══ Fragmento proporcionado

Y entre todas las virtudes olvidadas de hoy, hay una que brilla como una perla escondida: la castidad. No es fragilidad, ni represión. Es fuerza serena. Es una mirada limpia que no se apropia, sino que reverencia. Es una libertad que no huye del deseo, sino que lo transforma. No está de moda, no hace ruido, pero es poderosa. Nos ayuda a amar sin confusión, a vincularnos sin posesión, a vivir con dignidad y respeto.

Un himno de Laudes lo dice con una belleza antigua y siempre nueva:

Evincat mentis castitas
quae caro cupit arrogans,
sanctumque puri corporis
delubrum servet Spiritus.

“Que prevalezca la castidad de la mente
sobre lo que desea la arrogancia de la carne,
y conserve santo y puro el cuerpo
la astucia del Espíritu.”

════
══ Sección de datos

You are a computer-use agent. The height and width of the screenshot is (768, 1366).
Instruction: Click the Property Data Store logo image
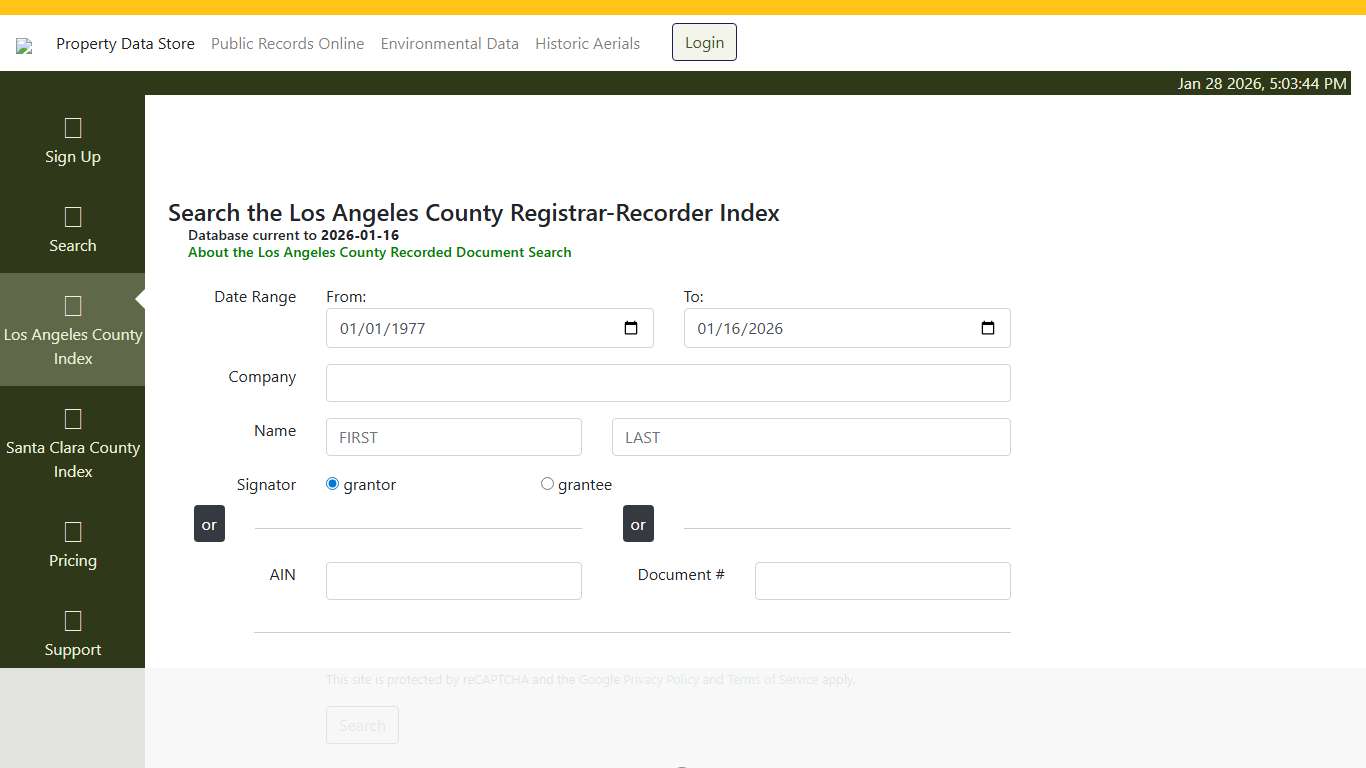tap(24, 45)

════

Actividades propuestas ::
(A) Responde a estas preguntas sobre el texto acerca de la castidad:
(i) ¿Con qué compara el texto la castidad entre las virtudes olvidadas de hoy?
(ii) ¿De qué hora litúrgica es el himno que se cita?
(iii) Según la versión en castellano del himno, ¿qué debe prevalecer sobre lo que desea la arrogancia de la carne?
(B) Reproduce literalmente el pasaje del texto sobre la castidad que va desde "Y entre todas" hasta "dignidad y respeto.".
(C) Prosigue el texto sobre la castidad a partir del punto en que termina.

Soluciones ::
(A)
(i) Con una perla escondida.
(ii) De Laudes.
(iii) La castidad de la mente.

(B)
Y entre todas las virtudes olvidadas de hoy, hay una que brilla como una perla escondida: la castidad. No es fragilidad, ni represión. Es fuerza serena. Es una mirada limpia que no se apropia, sino que reverencia. Es una libertad que no huye del deseo, sino que lo transforma. No está de moda, no hace ruido, pero es poderosa. Nos ayuda a amar sin confusión, a vincularnos sin posesión, a vivir con dignidad y respeto.

(C)
¡Qué sabiduría, hermanos! La Iglesia, con palabras sencillas y oraciones repetidas a lo largo de los siglos, nos recuerda lo esencial: el cuerpo es templo del Espíritu, y la mente puede ser jardín o desierto según cómo la cultivemos.

En la Eucaristía, Dios mismo nos alimenta. Nos hace participar, ya ahora, del banquete del Reino. Aquí, en este altar, el pan y el vino se convierten en Cuerpo y Sangre de Cristo, alimento de vida eterna. Y aquí se nos enseña a contar los días no con miedo, sino con responsabilidad, con amor y con gratitud.